▸ **PROBLEM DESCRIPTION**
Work out how many lines of the listing below contain the string "with"; case matters. Give the count alone.

** begin DATASET EXTRACT **

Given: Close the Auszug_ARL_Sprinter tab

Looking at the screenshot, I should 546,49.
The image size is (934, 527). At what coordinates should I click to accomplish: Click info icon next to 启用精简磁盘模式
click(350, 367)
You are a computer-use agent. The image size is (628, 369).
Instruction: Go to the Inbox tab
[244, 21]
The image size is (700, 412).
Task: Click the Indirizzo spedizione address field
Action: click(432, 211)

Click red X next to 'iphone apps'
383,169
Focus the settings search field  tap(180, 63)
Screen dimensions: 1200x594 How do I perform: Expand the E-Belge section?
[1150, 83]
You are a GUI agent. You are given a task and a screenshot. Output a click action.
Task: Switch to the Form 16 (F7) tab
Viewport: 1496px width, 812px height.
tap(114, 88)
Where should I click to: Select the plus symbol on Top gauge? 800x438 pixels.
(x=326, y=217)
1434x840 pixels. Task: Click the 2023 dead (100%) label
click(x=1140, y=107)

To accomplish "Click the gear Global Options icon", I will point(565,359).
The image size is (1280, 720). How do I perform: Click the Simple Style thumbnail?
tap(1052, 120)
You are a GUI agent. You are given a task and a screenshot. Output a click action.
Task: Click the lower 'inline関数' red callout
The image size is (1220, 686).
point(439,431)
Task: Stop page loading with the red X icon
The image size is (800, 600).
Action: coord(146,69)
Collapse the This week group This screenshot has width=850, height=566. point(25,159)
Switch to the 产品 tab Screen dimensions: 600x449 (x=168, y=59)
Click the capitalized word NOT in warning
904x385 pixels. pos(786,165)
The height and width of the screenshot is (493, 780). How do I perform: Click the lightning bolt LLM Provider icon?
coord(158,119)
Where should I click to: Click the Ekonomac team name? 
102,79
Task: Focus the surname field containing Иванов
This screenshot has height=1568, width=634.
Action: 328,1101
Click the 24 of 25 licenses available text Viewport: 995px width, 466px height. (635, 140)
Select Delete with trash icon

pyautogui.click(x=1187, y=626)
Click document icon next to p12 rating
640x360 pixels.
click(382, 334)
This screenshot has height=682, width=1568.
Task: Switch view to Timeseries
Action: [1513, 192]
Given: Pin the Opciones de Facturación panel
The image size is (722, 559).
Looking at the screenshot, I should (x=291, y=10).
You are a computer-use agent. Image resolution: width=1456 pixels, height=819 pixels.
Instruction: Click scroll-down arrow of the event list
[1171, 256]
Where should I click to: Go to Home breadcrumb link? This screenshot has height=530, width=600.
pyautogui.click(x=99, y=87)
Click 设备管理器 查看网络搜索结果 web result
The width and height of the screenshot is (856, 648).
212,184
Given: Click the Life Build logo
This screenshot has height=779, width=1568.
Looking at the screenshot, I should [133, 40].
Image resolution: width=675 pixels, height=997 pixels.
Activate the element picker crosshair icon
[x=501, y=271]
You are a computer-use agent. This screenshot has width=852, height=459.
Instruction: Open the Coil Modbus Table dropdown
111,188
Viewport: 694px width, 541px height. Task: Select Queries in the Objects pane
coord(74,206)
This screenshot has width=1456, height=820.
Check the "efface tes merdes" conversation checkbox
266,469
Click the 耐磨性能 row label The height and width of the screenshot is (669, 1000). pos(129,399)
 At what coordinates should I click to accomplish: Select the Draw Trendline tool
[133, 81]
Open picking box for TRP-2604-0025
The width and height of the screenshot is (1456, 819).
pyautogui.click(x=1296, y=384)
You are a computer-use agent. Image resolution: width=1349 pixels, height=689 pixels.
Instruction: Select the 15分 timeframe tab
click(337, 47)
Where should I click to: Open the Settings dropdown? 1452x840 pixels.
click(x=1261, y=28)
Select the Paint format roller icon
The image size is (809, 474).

** end DATASET EXTRACT **

▸ **TASK OUTPUT**
2